* [MATERIAL SUPPLIED]:

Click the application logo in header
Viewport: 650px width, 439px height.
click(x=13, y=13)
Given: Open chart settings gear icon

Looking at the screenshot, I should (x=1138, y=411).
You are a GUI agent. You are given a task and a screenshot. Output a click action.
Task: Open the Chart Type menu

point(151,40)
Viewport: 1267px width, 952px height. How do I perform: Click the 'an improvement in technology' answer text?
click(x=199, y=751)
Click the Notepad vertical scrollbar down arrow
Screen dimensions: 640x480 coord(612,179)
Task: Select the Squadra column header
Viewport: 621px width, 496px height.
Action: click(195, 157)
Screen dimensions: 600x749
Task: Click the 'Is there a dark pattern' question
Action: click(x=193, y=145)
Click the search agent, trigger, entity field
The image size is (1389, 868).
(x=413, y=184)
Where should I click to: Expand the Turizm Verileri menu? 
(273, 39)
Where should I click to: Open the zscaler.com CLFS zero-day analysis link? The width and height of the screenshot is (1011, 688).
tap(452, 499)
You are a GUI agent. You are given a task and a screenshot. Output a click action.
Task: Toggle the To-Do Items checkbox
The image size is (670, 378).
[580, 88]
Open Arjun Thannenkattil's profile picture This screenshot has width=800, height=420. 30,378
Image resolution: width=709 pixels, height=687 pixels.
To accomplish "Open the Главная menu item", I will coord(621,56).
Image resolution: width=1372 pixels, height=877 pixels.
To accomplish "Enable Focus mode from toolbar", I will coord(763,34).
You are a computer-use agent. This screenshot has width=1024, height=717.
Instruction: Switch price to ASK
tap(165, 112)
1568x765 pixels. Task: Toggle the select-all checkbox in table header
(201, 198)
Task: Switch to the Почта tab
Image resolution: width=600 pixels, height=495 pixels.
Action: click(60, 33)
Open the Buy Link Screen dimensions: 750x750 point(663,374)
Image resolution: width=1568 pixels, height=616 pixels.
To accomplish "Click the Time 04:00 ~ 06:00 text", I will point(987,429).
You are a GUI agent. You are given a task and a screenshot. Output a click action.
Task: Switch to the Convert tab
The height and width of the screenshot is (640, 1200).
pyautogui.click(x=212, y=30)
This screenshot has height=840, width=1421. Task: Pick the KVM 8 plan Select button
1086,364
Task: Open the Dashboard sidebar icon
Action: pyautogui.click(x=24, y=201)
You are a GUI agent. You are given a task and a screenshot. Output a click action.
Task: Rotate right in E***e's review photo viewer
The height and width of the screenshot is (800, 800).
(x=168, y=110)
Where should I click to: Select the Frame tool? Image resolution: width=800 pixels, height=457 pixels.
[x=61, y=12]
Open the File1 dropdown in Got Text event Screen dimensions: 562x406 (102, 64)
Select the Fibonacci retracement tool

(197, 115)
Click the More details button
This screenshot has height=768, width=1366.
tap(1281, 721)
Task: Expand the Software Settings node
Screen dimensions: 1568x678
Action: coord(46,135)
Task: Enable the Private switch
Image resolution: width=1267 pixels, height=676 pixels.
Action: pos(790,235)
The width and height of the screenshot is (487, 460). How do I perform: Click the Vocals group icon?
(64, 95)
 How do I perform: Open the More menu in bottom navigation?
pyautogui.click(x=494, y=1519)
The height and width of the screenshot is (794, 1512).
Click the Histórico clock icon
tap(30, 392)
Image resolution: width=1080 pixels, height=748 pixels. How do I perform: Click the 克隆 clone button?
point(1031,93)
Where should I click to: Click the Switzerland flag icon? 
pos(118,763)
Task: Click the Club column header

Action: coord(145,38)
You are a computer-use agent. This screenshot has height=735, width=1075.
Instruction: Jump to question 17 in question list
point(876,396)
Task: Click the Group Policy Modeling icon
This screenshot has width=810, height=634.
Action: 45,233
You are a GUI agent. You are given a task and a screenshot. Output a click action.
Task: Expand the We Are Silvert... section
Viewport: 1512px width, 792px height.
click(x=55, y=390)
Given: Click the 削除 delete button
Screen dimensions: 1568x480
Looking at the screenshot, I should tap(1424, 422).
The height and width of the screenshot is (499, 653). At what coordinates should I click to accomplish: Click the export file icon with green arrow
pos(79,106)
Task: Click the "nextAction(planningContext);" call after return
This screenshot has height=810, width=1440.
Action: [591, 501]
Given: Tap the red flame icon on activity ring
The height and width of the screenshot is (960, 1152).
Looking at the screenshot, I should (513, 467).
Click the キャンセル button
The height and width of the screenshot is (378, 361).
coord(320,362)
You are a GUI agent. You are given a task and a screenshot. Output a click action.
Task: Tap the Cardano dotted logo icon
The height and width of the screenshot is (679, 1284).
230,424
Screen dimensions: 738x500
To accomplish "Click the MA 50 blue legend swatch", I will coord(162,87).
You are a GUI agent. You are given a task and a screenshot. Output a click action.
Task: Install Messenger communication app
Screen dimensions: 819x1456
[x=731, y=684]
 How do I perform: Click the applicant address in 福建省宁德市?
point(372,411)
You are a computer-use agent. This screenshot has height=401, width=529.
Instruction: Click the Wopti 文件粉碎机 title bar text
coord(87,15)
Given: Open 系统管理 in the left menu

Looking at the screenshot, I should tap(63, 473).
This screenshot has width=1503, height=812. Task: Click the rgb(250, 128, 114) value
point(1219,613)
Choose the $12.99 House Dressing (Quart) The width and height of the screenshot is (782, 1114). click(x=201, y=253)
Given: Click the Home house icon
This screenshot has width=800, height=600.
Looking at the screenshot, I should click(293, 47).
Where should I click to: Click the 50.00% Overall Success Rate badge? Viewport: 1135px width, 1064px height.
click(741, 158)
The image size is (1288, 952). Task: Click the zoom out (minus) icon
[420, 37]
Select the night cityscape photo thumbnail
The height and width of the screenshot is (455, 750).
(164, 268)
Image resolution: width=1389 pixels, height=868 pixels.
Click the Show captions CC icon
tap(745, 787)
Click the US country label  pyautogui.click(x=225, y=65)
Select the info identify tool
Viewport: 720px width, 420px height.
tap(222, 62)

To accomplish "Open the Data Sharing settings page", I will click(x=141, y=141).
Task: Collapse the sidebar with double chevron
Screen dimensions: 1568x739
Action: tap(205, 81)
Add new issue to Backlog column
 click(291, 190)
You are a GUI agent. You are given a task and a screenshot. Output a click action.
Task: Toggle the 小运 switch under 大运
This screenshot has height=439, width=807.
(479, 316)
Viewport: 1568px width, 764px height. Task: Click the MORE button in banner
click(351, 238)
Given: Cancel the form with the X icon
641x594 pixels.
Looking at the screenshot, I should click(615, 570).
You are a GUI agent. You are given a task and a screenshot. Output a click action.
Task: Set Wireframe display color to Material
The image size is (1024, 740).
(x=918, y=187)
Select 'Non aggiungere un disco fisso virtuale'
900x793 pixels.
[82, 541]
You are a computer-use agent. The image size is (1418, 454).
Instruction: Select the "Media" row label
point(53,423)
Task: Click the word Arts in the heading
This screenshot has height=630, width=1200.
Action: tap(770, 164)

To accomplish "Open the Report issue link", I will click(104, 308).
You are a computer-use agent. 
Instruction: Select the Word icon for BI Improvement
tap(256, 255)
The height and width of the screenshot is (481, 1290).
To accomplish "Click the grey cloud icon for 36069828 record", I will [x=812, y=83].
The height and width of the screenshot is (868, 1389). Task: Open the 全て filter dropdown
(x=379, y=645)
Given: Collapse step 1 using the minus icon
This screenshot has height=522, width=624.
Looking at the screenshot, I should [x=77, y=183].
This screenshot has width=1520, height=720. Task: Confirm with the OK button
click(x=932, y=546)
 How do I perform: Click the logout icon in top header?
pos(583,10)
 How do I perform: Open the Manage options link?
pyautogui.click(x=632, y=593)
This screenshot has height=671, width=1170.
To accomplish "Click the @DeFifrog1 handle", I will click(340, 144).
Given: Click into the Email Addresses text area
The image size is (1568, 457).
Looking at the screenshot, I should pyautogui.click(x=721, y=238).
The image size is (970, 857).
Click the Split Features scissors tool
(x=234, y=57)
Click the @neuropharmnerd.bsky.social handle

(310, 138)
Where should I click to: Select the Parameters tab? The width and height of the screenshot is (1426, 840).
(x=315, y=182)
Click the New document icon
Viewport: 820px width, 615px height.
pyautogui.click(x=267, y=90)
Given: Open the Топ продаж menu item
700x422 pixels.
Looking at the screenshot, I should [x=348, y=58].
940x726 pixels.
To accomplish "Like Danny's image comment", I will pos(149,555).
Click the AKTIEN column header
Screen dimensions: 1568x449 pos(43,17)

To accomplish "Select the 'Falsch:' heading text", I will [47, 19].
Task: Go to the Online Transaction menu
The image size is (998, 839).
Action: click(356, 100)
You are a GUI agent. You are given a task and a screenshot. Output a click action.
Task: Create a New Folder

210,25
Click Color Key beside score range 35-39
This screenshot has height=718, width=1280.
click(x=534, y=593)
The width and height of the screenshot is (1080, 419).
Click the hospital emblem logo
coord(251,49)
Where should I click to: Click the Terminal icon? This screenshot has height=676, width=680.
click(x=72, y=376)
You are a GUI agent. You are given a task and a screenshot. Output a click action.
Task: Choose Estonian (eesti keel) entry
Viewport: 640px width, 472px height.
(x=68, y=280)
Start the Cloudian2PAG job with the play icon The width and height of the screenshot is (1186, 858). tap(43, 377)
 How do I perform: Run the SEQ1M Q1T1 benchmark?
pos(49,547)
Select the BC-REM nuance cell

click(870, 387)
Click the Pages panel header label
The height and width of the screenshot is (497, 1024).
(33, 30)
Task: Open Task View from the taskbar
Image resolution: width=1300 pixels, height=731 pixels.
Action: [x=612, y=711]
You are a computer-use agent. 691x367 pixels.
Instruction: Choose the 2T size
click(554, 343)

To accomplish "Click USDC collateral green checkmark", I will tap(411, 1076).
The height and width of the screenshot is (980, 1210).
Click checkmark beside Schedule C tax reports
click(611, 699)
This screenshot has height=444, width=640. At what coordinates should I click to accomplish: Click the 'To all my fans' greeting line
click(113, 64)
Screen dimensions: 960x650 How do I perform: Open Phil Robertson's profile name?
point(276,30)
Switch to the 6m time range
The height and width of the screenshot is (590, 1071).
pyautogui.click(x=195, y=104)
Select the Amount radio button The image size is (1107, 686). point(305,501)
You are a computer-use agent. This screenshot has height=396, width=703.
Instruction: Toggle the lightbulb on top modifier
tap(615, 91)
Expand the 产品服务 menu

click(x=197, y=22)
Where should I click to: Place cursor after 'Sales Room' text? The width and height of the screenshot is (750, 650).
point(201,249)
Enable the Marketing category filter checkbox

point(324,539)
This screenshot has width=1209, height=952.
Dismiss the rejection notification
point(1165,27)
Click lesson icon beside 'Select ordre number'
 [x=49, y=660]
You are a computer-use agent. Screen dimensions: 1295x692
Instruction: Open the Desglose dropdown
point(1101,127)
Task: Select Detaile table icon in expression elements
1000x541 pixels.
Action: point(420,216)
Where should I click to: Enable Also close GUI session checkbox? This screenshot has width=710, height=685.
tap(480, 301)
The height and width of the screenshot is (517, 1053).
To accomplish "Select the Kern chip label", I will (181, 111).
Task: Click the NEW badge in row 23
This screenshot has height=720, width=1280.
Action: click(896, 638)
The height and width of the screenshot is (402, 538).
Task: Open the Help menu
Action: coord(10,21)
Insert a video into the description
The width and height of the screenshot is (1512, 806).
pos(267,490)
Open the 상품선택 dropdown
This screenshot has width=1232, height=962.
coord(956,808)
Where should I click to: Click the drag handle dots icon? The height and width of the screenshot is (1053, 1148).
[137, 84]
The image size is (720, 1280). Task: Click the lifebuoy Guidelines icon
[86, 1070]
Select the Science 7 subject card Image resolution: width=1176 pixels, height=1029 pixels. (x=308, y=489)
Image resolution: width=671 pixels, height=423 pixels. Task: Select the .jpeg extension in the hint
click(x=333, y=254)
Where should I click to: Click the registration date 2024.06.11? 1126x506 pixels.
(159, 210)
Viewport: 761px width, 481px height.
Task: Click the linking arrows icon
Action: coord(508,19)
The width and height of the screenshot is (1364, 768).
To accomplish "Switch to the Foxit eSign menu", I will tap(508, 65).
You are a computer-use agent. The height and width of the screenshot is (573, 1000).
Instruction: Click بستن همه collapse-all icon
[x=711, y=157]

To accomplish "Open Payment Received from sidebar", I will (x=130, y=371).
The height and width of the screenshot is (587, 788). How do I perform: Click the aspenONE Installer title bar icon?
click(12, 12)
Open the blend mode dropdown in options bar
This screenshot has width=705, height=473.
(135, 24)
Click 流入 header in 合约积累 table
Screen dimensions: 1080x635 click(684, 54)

* [WHAT NEEDS TO BE DONE]:
Copy out precisely the lines from the line with "Image resolution: width=1267" to the line with "Given: Tap the" in the material above, including those two lines and omitting all the rest.

* [RESPONSE TO THE TASK]:
Image resolution: width=1267 pixels, height=676 pixels.
Action: pos(790,235)
The width and height of the screenshot is (487, 460). How do I perform: Click the Vocals group icon?
(64, 95)
 How do I perform: Open the More menu in bottom navigation?
pyautogui.click(x=494, y=1519)
The height and width of the screenshot is (794, 1512).
Click the Histórico clock icon
tap(30, 392)
Image resolution: width=1080 pixels, height=748 pixels. How do I perform: Click the 克隆 clone button?
point(1031,93)
Where should I click to: Click the Switzerland flag icon? 
pos(118,763)
Task: Click the Club column header

Action: coord(145,38)
You are a computer-use agent. This screenshot has height=735, width=1075.
Instruction: Jump to question 17 in question list
point(876,396)
Task: Click the Group Policy Modeling icon
This screenshot has width=810, height=634.
Action: 45,233
You are a GUI agent. You are given a task and a screenshot. Output a click action.
Task: Expand the We Are Silvert... section
Viewport: 1512px width, 792px height.
click(x=55, y=390)
Given: Click the 削除 delete button
Screen dimensions: 1568x480
Looking at the screenshot, I should tap(1424, 422).
The height and width of the screenshot is (499, 653). At what coordinates should I click to accomplish: Click the export file icon with green arrow
pos(79,106)
Task: Click the "nextAction(planningContext);" call after return
This screenshot has height=810, width=1440.
Action: [591, 501]
Given: Tap the red flame icon on activity ring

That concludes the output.